The code declares spatial variables (x, y) and an ImageParam named “input” representing the input image data. Boundary clamping (clamp) safely handles edge pixels. A 3×3 blur with a reduction domain (RDom) is then applied. The accumulated sum is divided by 9 (the number of pixels in the neighborhood), producing an average blurred image. Lastly, thresholding is applied, producing a binary output: pixels above a certain brightness threshold (128) become white (255), while others become black (0).

This section intentionally reinforces previous concepts, focusing now primarily on explicitly clarifying integration details, such as type correctness and the handling of runtime features within Halide.

Simple scheduling directives (compute_root) instruct Halide to compute intermediate functions at the pipeline’s root, simplifying debugging and potentially enhancing runtime efficiency.

This strategy can simplify debugging by clearly isolating computational steps and may enhance runtime efficiency by explicitly controlling intermediate storage locations.

By clearly separating algorithm logic from scheduling, you can easily test and compare different scheduling strategies, such as compute_inline, compute_root, compute_at, and more, without modifying your fundamental algorithmic code.
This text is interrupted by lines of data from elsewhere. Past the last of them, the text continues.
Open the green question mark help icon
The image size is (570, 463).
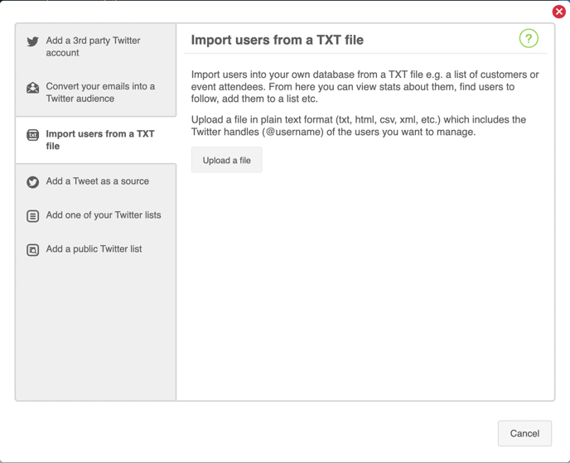529,38
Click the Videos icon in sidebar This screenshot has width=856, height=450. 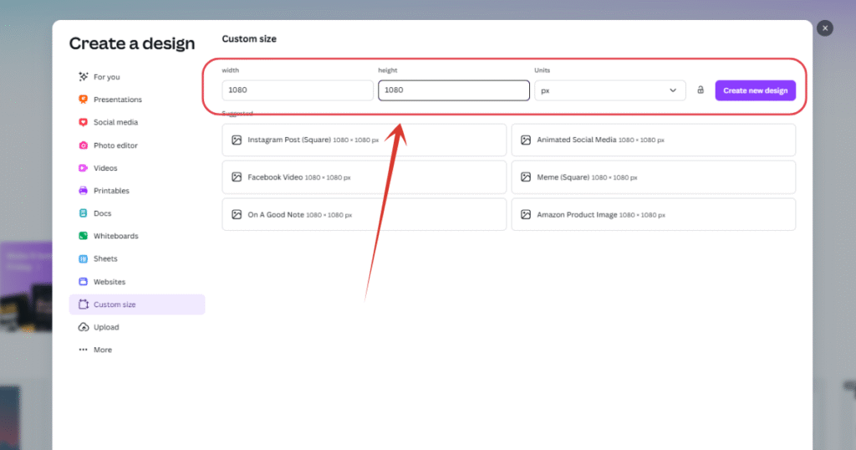click(x=83, y=168)
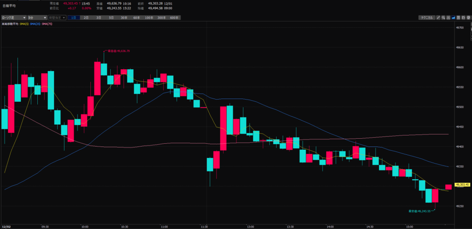This screenshot has height=229, width=472.
Task: Click the save chart settings icon
Action: coord(459,18)
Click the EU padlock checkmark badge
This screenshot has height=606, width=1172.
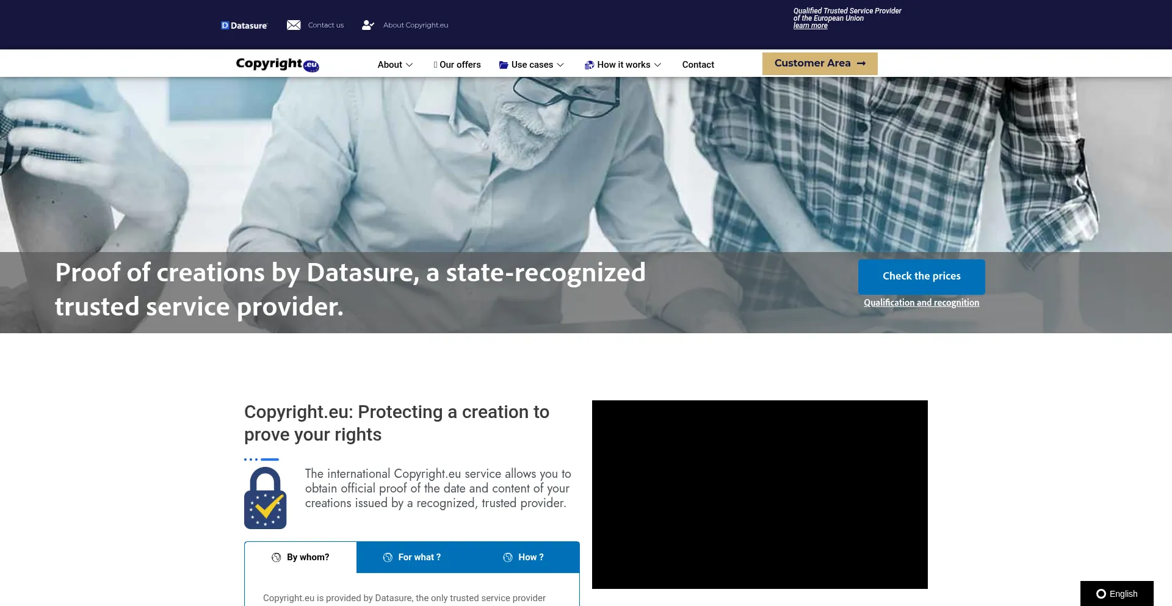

This separation significantly accelerates iterative optimization and debugging processes, ultimately yielding better-performing code with minimal overhead.
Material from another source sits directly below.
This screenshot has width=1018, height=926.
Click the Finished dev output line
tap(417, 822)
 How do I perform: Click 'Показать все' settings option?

Halide’s AOT compilation function compile_to_static_library generates a static library (.a) containing the optimized pipeline and a corresponding header file (.h).

    

        
        
thresholded.compile_to_static_library(
    output_basename,      // base filename for output files (e.g., "blur_threshold_android")
    { input },            // list of input parameters to the pipeline
    "blur_threshold",     // the generated function name
    target                // our target configuration for Android
);

    

This will produce:

• A static library (blur_threshold_android.a) containing the compiled pipeline. This static library also includes Halide’s runtime functions tailored specifically for the targeted architecture (arm-64-android). Thus, no separate Halide runtime needs to be provided on the Android device when linking against this library.
• A header file (blur_threshold_android.h) declaring the pipeline function for use in other C++/JNI code.

These generated files are then ready to integrate directly into an Android project via JNI, allowing efficient execution of the optimized pipeline on Android devices. The integration process is covered in the next section.
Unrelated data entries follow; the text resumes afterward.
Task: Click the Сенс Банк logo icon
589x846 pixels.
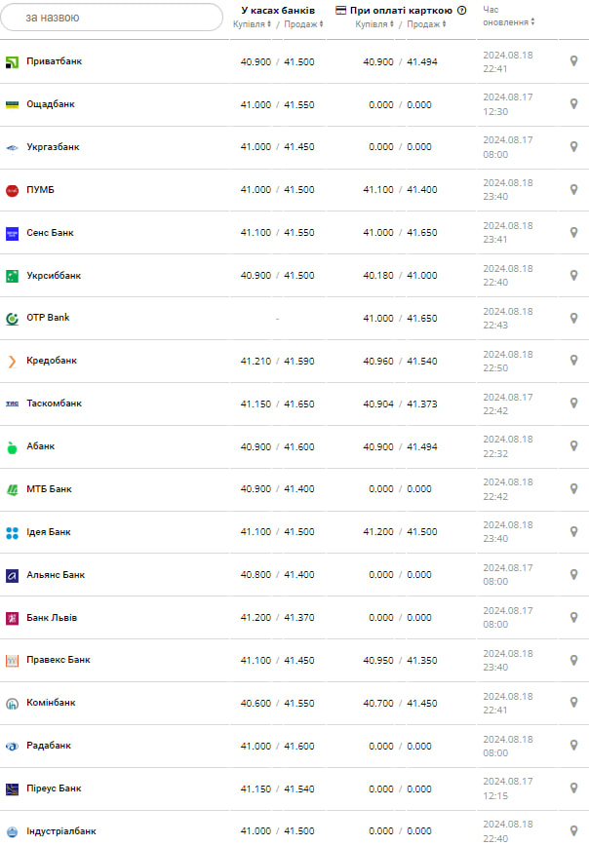Action: (x=13, y=233)
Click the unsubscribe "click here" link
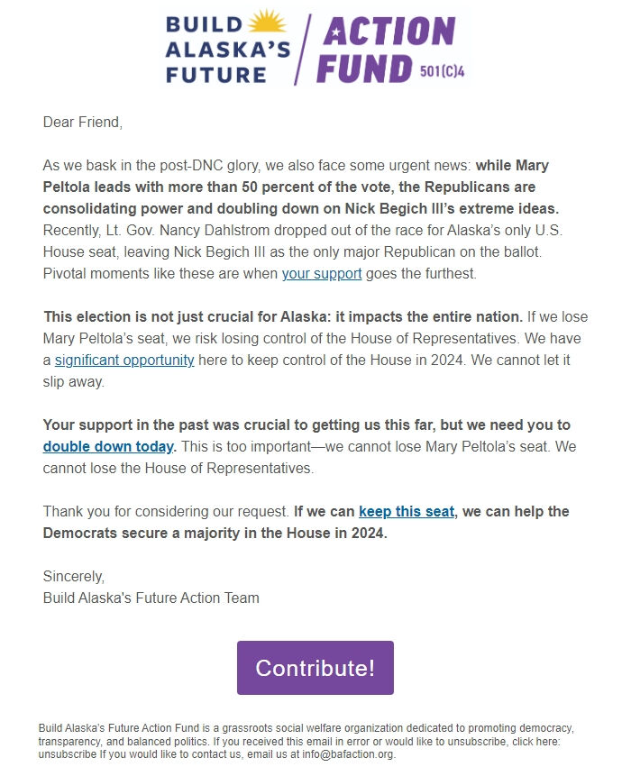This screenshot has width=631, height=776. [x=537, y=741]
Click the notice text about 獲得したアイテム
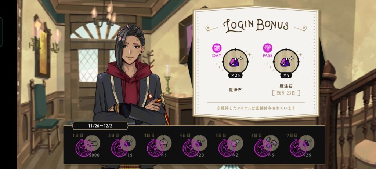This screenshot has width=376, height=169. 256,108
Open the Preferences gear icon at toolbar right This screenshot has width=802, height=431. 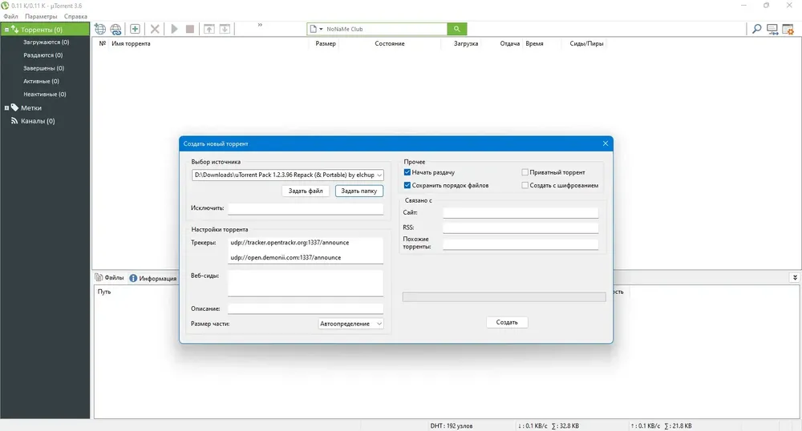click(x=788, y=29)
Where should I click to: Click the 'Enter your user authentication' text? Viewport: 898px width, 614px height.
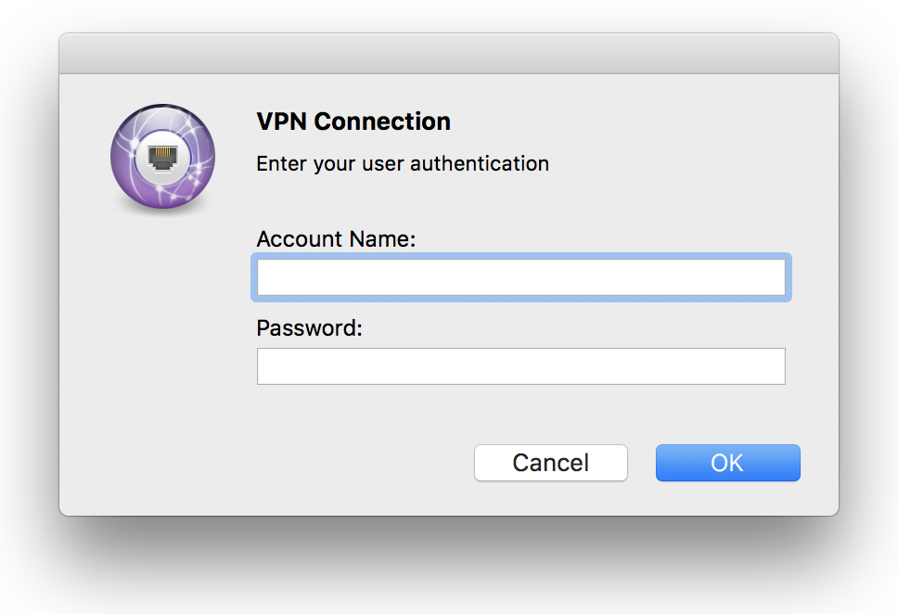coord(403,164)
JNI (Java Native Interface) is a framework that allows Java (or Kotlin) code running in a Java Virtual Machine (JVM), such as on Android, to interact with native applications and libraries written in languages like C or C++. JNI bridges the managed Java/Kotlin environment and the native, platform-specific implementations.

Compile the pipeline

To compile the pipeline-generation program on your host system, use the following commands (replace /path/to/halide with your Halide installation directory):

    

        
        
export DYLD_LIBRARY_PATH=/path/to/halide/lib/libHalide.19.dylib
g++ -std=c++17 blur-android.cpp -o blur-android \
    -I/path/to/halide/include -L/path/to/halide/lib -lHalide \
    $(pkg-config --cflags --libs opencv4) -lpthread -ldl \
    -Wl,-rpath,/path/to/halide/lib

    

Then execute the binary:

    

        
        
./blur_android blur_threshold_android

    

This will produce two files:

• blur_threshold_android.a: The static library containing your Halide pipeline.
• blur_threshold_android.h: The header file needed to invoke the generated pipeline.

You’ll integrate these files into the Android project in the following section.

Summary

You’ve explored Halide’s powerful ahead-of-time (AOT) and cross-compilation capabilities, preparing an optimized image processing pipeline tailored specifically for Android devices. By using the host-based Halide compiler, you generated a static library optimized for 64-bit Arm Android architecture, incorporating safe boundary conditions, neighborhood-based blurring, and thresholding operations. This streamlined process allows seamless integration of highly optimized native code into Android applications, ensuring both development efficiency and runtime performance on mobile platforms.